_DATA RECORDS_.
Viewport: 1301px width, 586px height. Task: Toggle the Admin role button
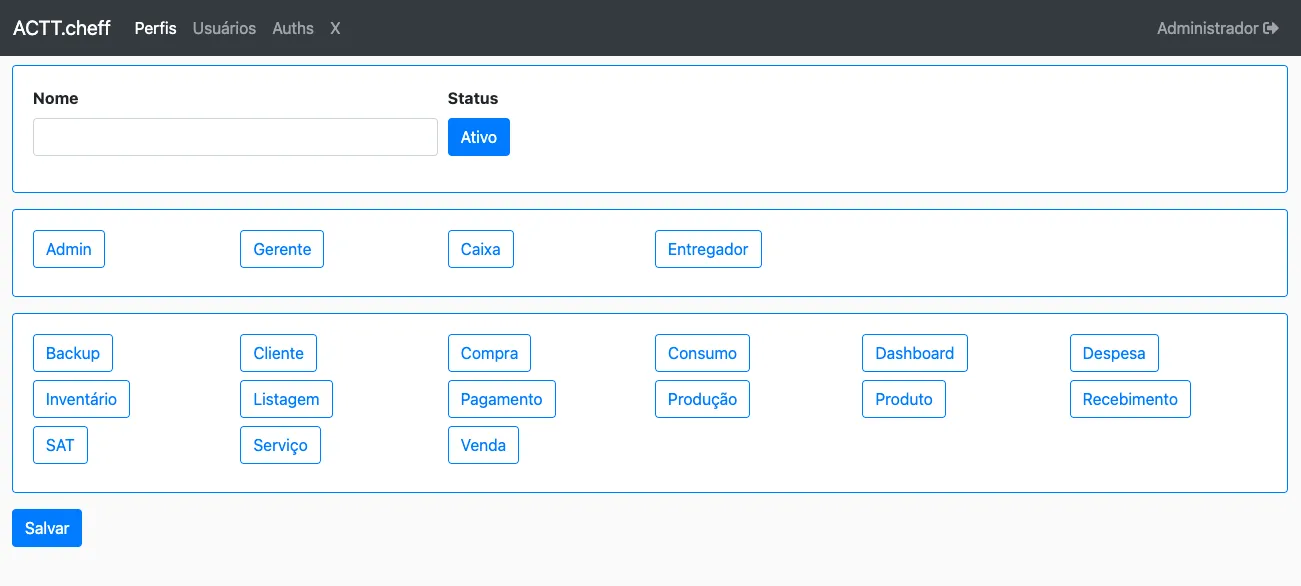(x=69, y=249)
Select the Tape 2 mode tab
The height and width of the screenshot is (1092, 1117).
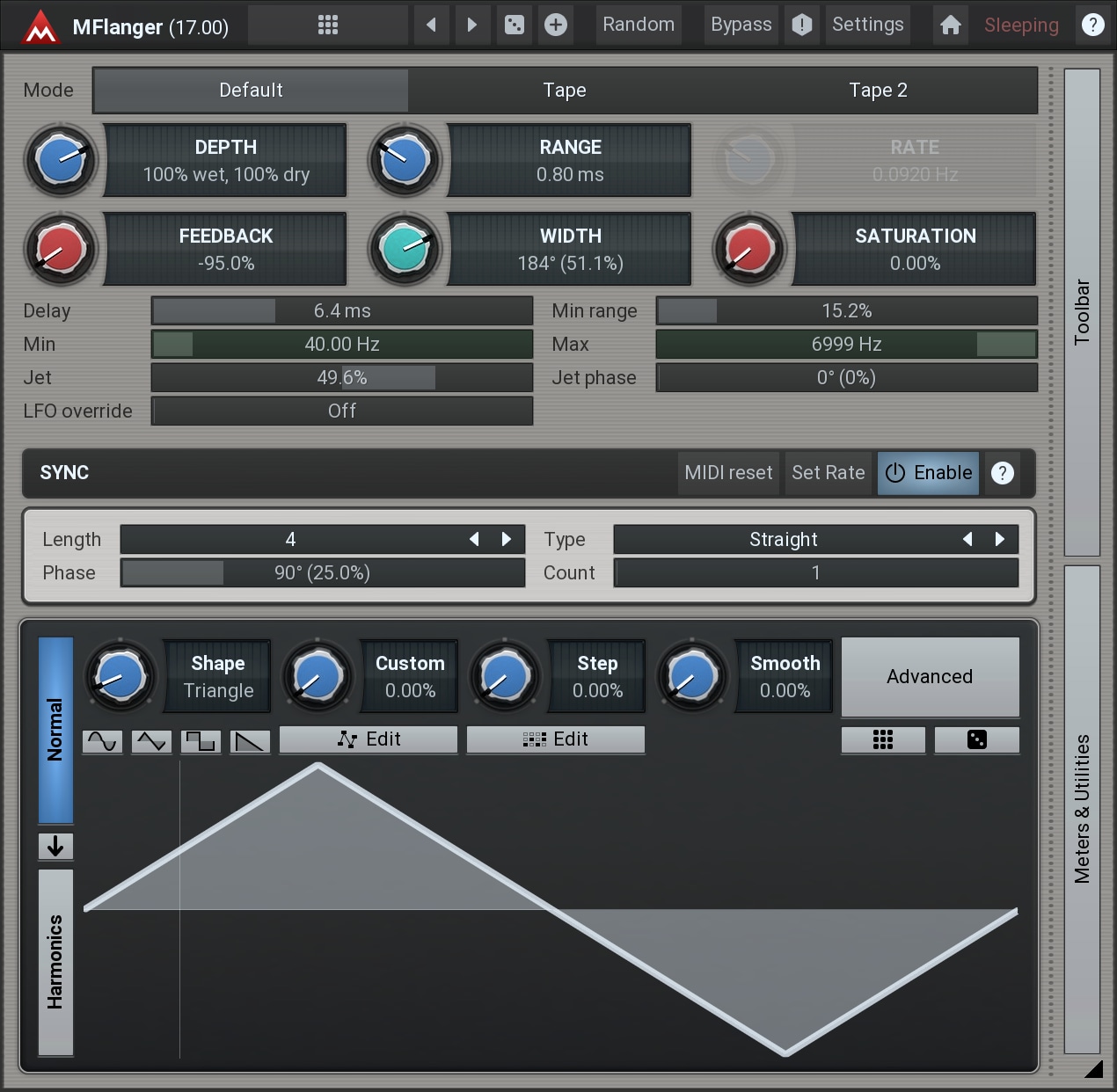point(878,91)
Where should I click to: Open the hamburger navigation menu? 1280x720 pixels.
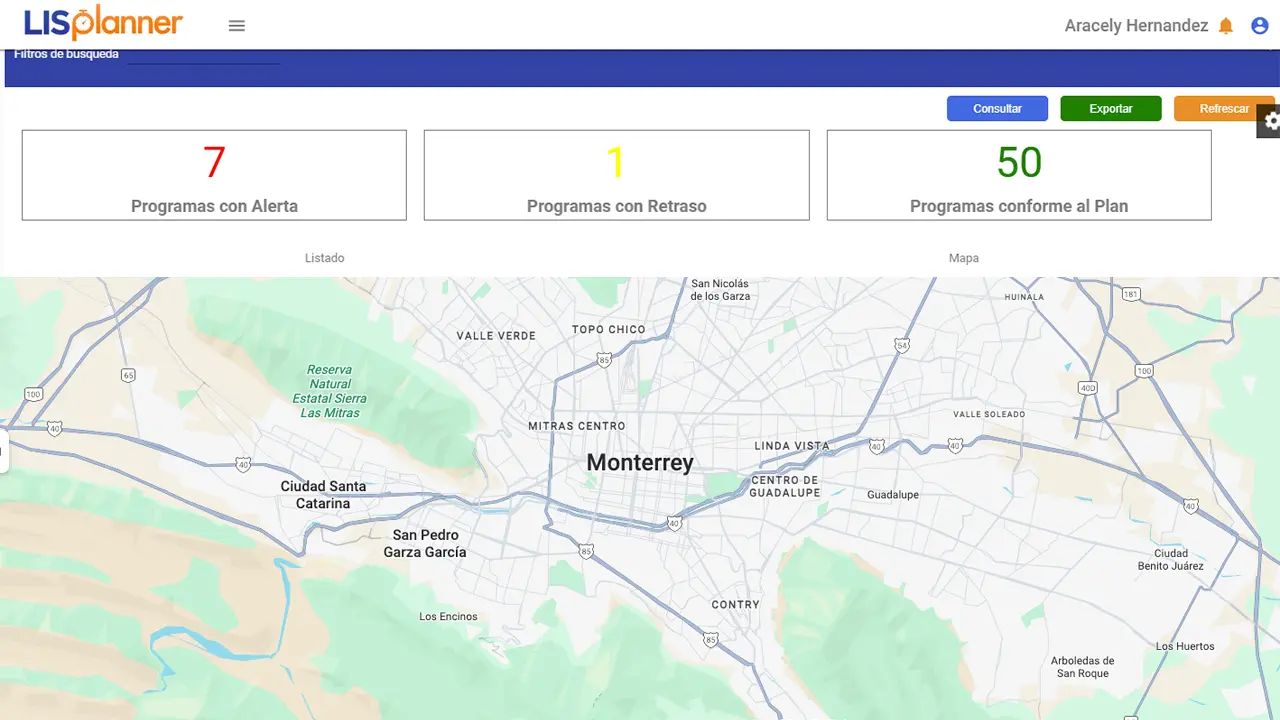pos(237,26)
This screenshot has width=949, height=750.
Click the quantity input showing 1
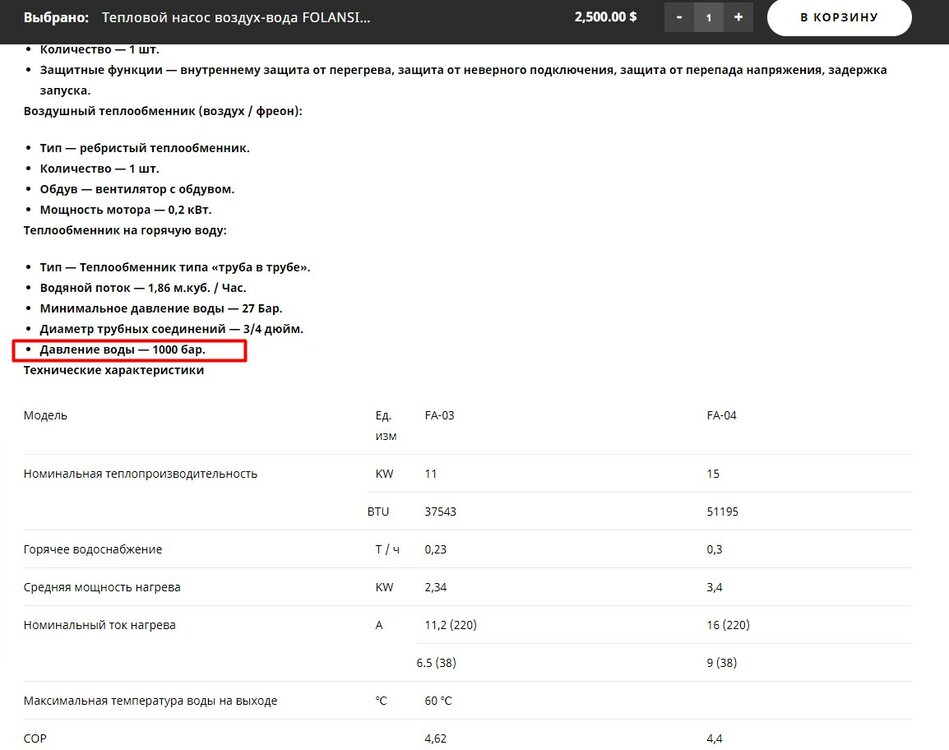[x=708, y=17]
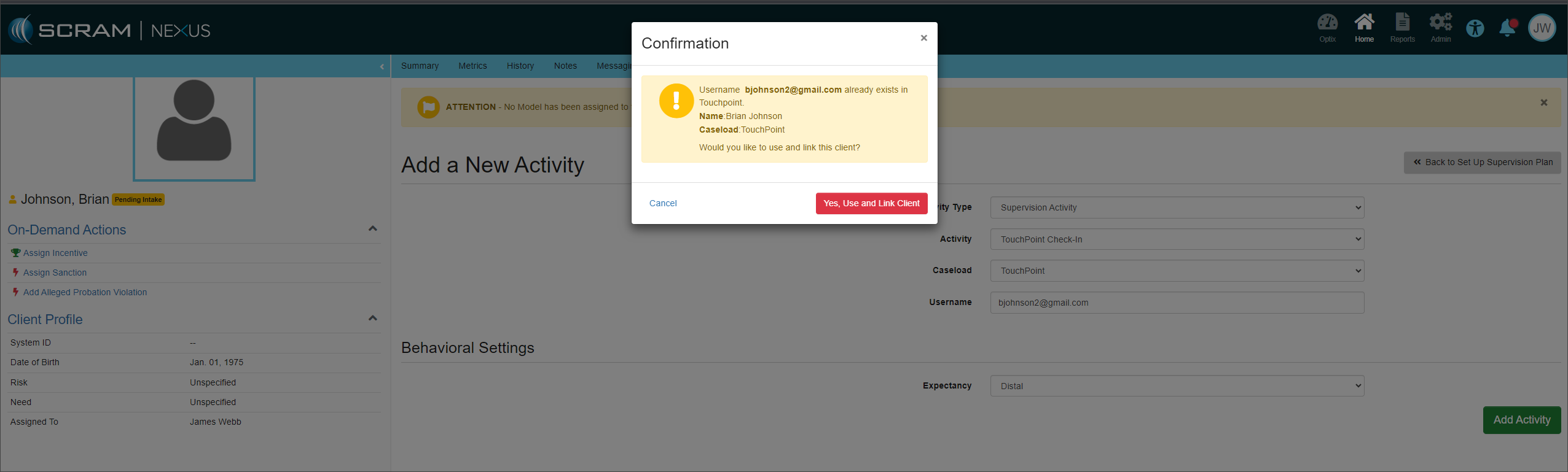Click Cancel in the confirmation dialog
This screenshot has width=1568, height=472.
point(663,203)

_EXERCISE INSTRUCTIONS_.
In the copy, omit the pictures and give every line of the data exactly.

_SOLUTION FOR THIS TASK_.
Viewport: 1301px width, 586px height. Task: Toggle the Admin role button
(x=69, y=249)
Select the Tape 2 mode tab
The height and width of the screenshot is (1092, 1117).
point(878,91)
Where should I click to: Open the hamburger navigation menu? 1280x720 pixels.
pos(237,26)
This screenshot has width=949, height=750.
Click the quantity input showing 1
[x=708, y=17]
Click Cancel in the confirmation dialog
This screenshot has width=1568, height=472.
point(663,203)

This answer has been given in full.